The seminar sought to gain the benefit of both good and not-so-good experiences of interfaces and to learn how business and other risks can be identified and managed.
Also to probe how ingenious solutions might resolve the more challenging interfaces and examine whether a better understanding at the outset could resolve any problems.
The Wider Interface Realism
An inspired key note speech by Prof Roderick Smith of Imperial College, President of the IMechE and well known for his witty presentations, got to the core of the subject.

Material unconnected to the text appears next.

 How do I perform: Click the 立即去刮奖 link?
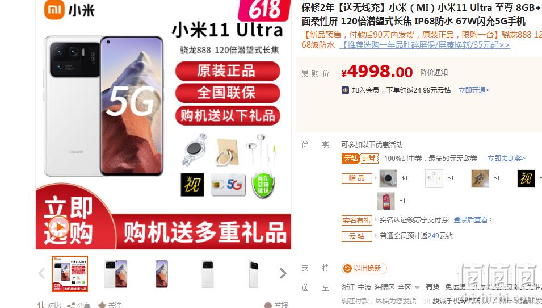[x=506, y=159]
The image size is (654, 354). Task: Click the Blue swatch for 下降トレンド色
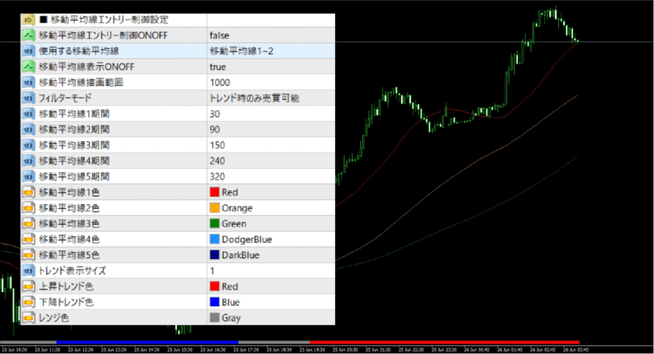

Interfaces can be physical, human or system, and are typified by movement, separation, load, friction, energy loss, cost and lubrication. The prime interface of steel wheel on steel rail comes down to diameter, cone and curve. Beyond that comes the interfaces for train movement:
- Driver and signals
- Train on track – quality of ride
- Train and exterior – fuel, drag, emissions
- Signals and catenaries
- On board mechatronics – cab displays, in cab signalling (also in the past steam engine design).
The rail engineering mind will know all this but what about the social interface between systems and people? Many discrepancies emerge in values, interests, knowledge and power. Consider the experience of buying a ticket.
Whilst e-ticketing is encouraged, the casual user often has difficulty with the web site. On encountering a ticket machine, it is invariably at the wrong height, the credit/debit card number requirement is difficult to understand and the fares matrix is bewildering. Apparent high price is off-putting to the casual user which leads to bad press.
Entering a platform requires ticket insertion, usually when one’s hands are full. In Japan, barriers are normally open and read a contactless data card in the pocket. If this is not correct, the barrier will close.
In the station environ, there are too many negative signs – don’t do this, don’t do that. The station may be filled with diesel fumes and noise – is train travel really so green? The condition of the track “four foot” in terminal stations is often disgusting – litter and other unimaginables!
Staff if asked a question, may not know the answer – why do revenue protection people not know train times? A broader knowledge would be so much better.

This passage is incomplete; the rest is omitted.